La comptabilité nationale est le seul référentiel comptable commun à l’ensemble des administrations publiques dans le cadre de nos engagements européens. La comptabilité nationale permet de calculer le montant global des dépenses et des recettes de l’ensemble des administrations publiques.
La comptabilité nationale distingue trois sous-secteurs au sein de la sphère « administrations publiques », donc trois niveaux de dépenses publiques :
La dépense publique se compose principalement de dépenses d’investissement, de dépenses d’intervention (prestations sociales notamment), de dépenses de personnel (rémunération des agents, pensions…), de dépenses de fonctionnement et des charges d’intérêt de la dette.
La part des dépenses publiques dans le produit intérieur brut est demeurée stable en France pendant plus de dix ans et ce jusqu'en 2008, autour de 53 %. Mais la crise économique et financière a conduit à une forte progression de ce ratio. Le plan de relance de l'économie a conduit à majorer temporairement certaines dépenses publiques ciblées : investissement public local et national, mesures actives en faveur de l'emploi et du financement de l'économie. En période de basse conjoncture, certaines dépenses à caractère social augmentent spontanément : c'est le cas en particulier des dépenses d'indemnisation du chômage ou du revenu de solidarité active. Enfin, l'activité s'étant fortement contractée, le numérateur du ratio dépenses publiques / PIB a baissé, ce qui augmente mécaniquement la part des dépenses publiques dans le PIB.
Ainsi, la dépense publique a augmenté de 3,7 points de PIB entre 2007 et 2009 en France (de 7,3 points au Royaume-Uni, 4,1 points en Italie, 3,9 points en Allemagne) pour atteindre 56,0 % en 2009. Le taux de la France reste un des plus élevés d'Europe, derrière ceux de la Finlande et du Danemark, respectivement, 56,0 % et 58,6 %.
Le poids important de la dépense publique en France s'explique par une forte « socialisation » de la dépense, comme le montre le poids important des prestations sociales dans la dépense publique (46,0 % du total).
L’addition des dépenses de chaque « administration publique » n’est pas égale à la dépense publique totale puisque les dépenses des sous-secteurs comprennent également des transferts entre administrations publiques.
Il est donc nécessaire d’éliminer ces flux croisés entre administrations pour reconstituer la part respective de chaque sous-secteur dans la dépense publique ; cette opération est appelée « consolidation ». Par convention, la dépense est attribuée au secteur destinataire du transfert, c’est-à-dire celui qui paie in fine la dépense.
Prenons comme exemple l’allocation spécifique de solidarité (ASS) : elle est versée aux bénéficiaires par le Fonds de solidarité, qui est un ODAC financé en partie par une subvention de l’État. L’addition de la subvention de l’État et des dépenses du Fonds conduirait à une double comptabilisation de la même dépense.
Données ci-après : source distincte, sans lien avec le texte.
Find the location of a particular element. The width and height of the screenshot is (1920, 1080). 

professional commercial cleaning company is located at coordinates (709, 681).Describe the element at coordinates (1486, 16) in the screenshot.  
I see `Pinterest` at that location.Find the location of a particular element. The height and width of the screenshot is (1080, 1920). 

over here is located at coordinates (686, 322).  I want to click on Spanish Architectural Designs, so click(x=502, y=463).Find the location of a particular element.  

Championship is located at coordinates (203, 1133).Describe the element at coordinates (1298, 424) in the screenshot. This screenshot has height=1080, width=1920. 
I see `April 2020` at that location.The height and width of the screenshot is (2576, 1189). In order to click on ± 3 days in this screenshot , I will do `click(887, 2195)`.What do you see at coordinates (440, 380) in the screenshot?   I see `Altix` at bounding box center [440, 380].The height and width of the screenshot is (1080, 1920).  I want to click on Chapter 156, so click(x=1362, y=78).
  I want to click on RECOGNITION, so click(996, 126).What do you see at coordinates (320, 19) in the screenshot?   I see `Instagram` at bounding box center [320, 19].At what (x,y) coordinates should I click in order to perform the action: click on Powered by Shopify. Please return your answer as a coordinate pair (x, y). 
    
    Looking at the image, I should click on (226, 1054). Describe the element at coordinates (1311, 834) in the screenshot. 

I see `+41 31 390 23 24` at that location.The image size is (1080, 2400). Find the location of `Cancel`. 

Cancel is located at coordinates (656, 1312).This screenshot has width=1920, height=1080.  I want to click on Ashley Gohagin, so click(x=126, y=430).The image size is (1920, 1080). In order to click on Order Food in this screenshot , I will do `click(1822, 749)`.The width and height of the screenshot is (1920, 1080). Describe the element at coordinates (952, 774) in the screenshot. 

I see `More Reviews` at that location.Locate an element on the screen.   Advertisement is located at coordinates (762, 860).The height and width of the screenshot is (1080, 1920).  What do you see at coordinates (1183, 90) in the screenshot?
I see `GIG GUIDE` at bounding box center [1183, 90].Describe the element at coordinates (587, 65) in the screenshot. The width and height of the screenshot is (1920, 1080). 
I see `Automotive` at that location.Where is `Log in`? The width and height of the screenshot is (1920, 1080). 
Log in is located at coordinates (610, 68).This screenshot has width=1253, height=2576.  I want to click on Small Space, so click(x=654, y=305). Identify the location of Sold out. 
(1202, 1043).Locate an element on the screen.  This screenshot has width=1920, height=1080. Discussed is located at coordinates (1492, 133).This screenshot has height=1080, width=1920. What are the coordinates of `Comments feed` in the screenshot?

L’ASS est donc affectée au Fonds de solidarité et non à l’État. Cette partition montre que les organismes de sécurité sociale couvrent un peu moins de la moitié de la dépense publique, l’État près de 30 %, les APUL 20 % et les ODAC 6 %.
Par ailleurs, la partition réduit sensiblement le niveau des dépenses de l’État car ce dernier est la principale source des transferts vers les autres administrations publiques.
La dépense publique française est l’une des plus élevées de l’Union européenne, son problème principal en étant l’écart, croissant depuis 20 ans, entre les recettes et les dépenses. De plus, l’endettement s’est notablement accru en 2008 et 2009 sous l’effet de la crise économique et financière.
Dans ce contexte global, les pouvoirs publics ont opté pour une stratégie de maîtrise des finances publiques qui privilégie l’infléchissement du rythme de l’ensemble des dépenses publiques.
Depuis 2006, des instances de concertation « toutes administrations publiques » ont été convoquées afin que tous les acteurs de la dépense publique pour établir un pilotage renforcé et coordonné de la dépense publique dans le but d’assainir les finances publiques.
En 2006, 2007 et 2008 se sont ainsi réunis à quatre reprises la Conférence nationale et le Conseil d'orientation des finances publiques.
En 2010, le Président de la République a voulu donner une nouvelle impulsion à ces instances toutes APU, avec la tenue, le 28 janvier 2010 puis le 20 mai 2010 de la Conférence nationale sur le déficit qui a réuni tous les acteurs de la dépense.
Ces deux réunions ont donné lieu à la présentation de rapports commandés à des groupes de travail (diagnostic sur la situation des finances publiques, meilleure maîtrise de l’objectif national de l’assurance maladie…) puis et à des décisions concrètes traduites directement dans la loi de programmation pour les finances publiques pour la période 2011 à 2014 : maintien en euros courants des concours financiers de l'Etat aux collectivités locales (hors FCTVA) sur trois ans, réduction ambitieuse des dépenses de fonctionnement de l'Etat.